Charles's Cross - Location

Location

Researchers have proposed various interpretations of the evidence for the cross's location for centuries. In 1637, the Basque Arnauld de Oihenart, in his Notitia utriusque Vasconie, concluded that Charles's Cross had occupied a site that was then under the chapel of San Salvador de Ibañeta. The Béarnais Pierre de Marca followed in him in this identification. Around the turn of the twentieth century, two canons of Bayonne, Victor Pierre Dubarat (1849–1912) and Jean-Baptiste Daranatz (1869–1937), wrote that in the twelfth century the site of San Salvador de Ibañeta had been covered by nothing but Charles's Cross and the thousands of other crosses placed there by pilgrims on the Way of Saint James. According to Lacarra, this conclusion is based on a misinterpretation of the Liber peregrinationis.

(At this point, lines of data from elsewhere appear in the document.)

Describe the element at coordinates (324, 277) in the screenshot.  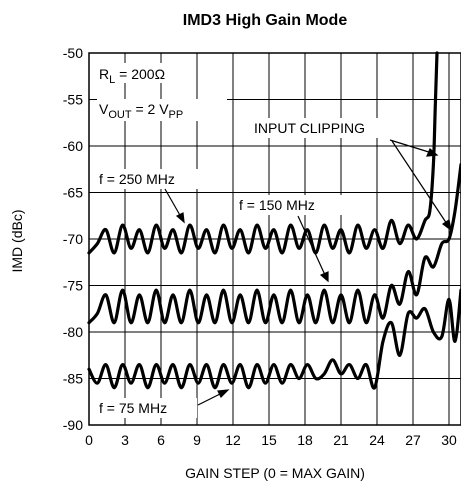
I see `f150-arrow-head` at that location. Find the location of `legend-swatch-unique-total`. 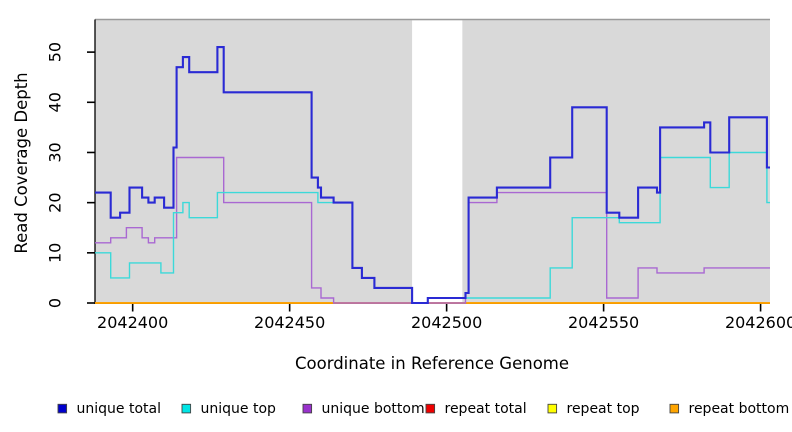

legend-swatch-unique-total is located at coordinates (62, 408).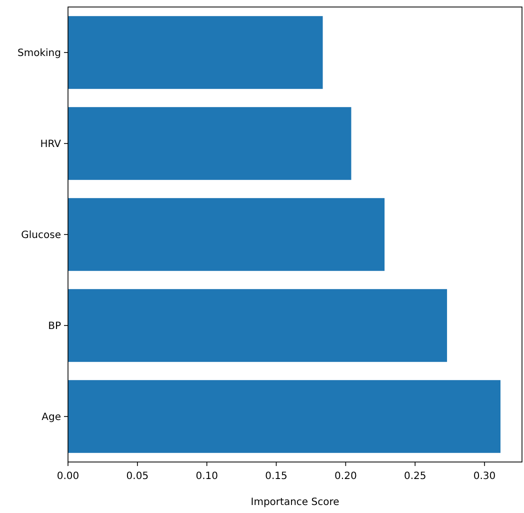 The image size is (524, 513). What do you see at coordinates (276, 476) in the screenshot?
I see `x-tick-label: 0.15` at bounding box center [276, 476].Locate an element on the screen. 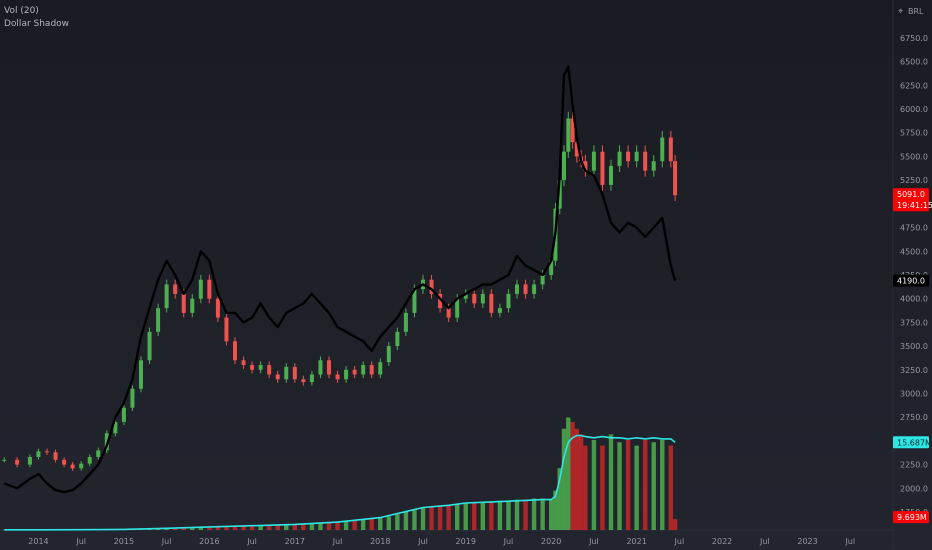 Image resolution: width=932 pixels, height=550 pixels. volume-ma-badge-text: 15.687M is located at coordinates (914, 442).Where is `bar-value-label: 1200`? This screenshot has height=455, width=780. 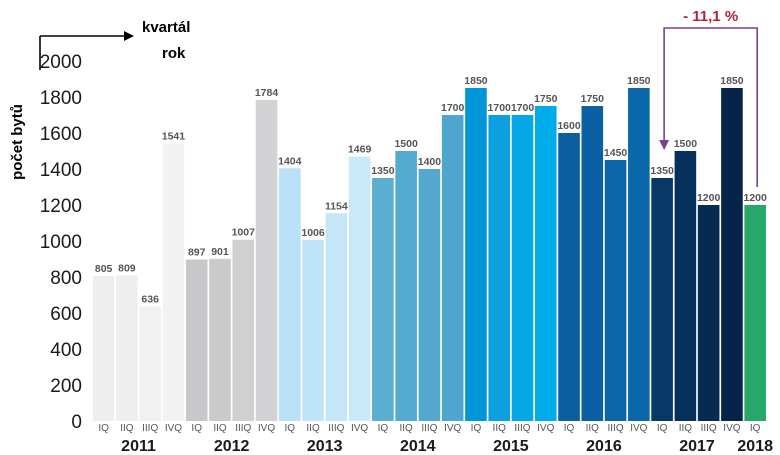 bar-value-label: 1200 is located at coordinates (756, 198).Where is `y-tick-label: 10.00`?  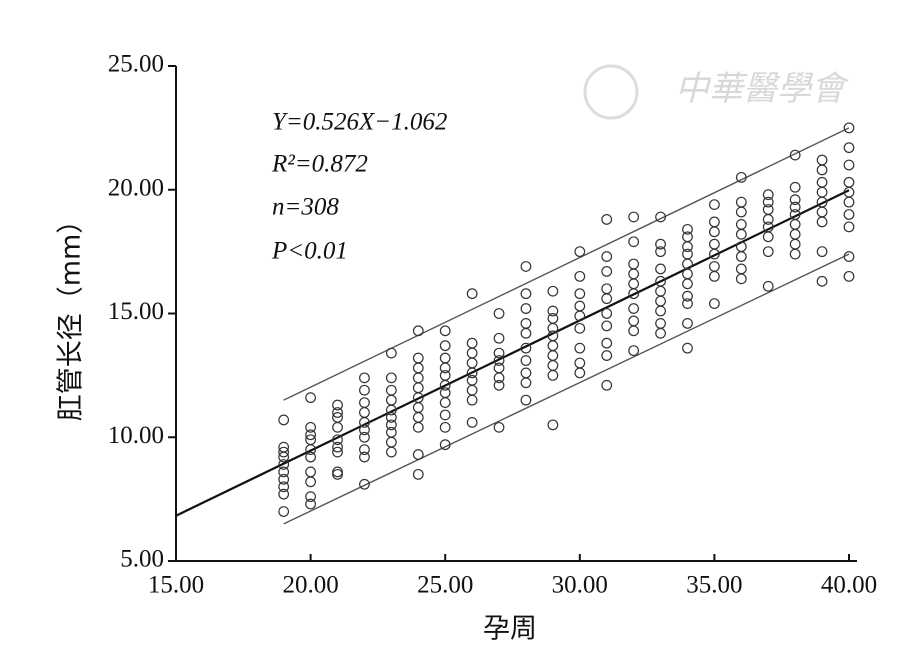
y-tick-label: 10.00 is located at coordinates (136, 436).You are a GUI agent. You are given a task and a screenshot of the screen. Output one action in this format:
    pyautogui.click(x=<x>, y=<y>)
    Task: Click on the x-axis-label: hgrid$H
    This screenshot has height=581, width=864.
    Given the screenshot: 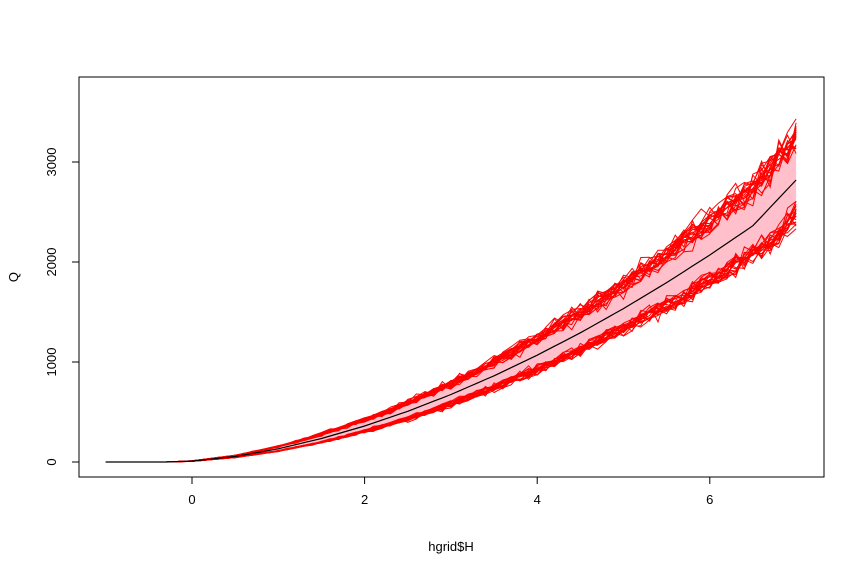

Other historians around the turn of the twentieth century placed the cross on the Roman road that passed through the mountains. The historian Jean de Jaurgain (1842–1920) believed the cross was located near Arnéguy and Valcarlos, and even identified it with the now lost "Capeyron Roge", in fact a pilgrim hospital. The historical cross which confused him was a diocesan marker, which he found labeled "Curutchegorry" on an eighteenth-century map. Louis Colas (1869–1929) was so convinced that Charlemagne had planted the cross atop the summit of Orzanzurieta, the highest peak in the region, when he repaired the road to Zaragoza, the he climbed the Pyrenees in search of its remains in 1910. The remains of a cross he did report, but these were shown to be the remains of a trigonometric column used by the military.

Others have differed in their readings of Aymeric Picaud. Piarres Narbaitz Caillava (1910–1984) denied that the cross could have been as high up as Colas suggested and still be accessible to pilgrims. He interpreted Picaud as saying it was in a "marvellous mount", which he identified with the Col de Cizes, but still on the Roman road. Pidal proposed the peak of Astobizcar, the highest point of the route through Lepoeder, but Jimeno Jurío demonstrated that this was a misreading of Picaud, who said not that the cross was located at the fastigium (highest point) but was visible from it in summitate eiusdem monti (on a lesser summit of its mountains).

A cross outside Roncesvalles was placed in the fifteenth century by a prior of the collegiate church.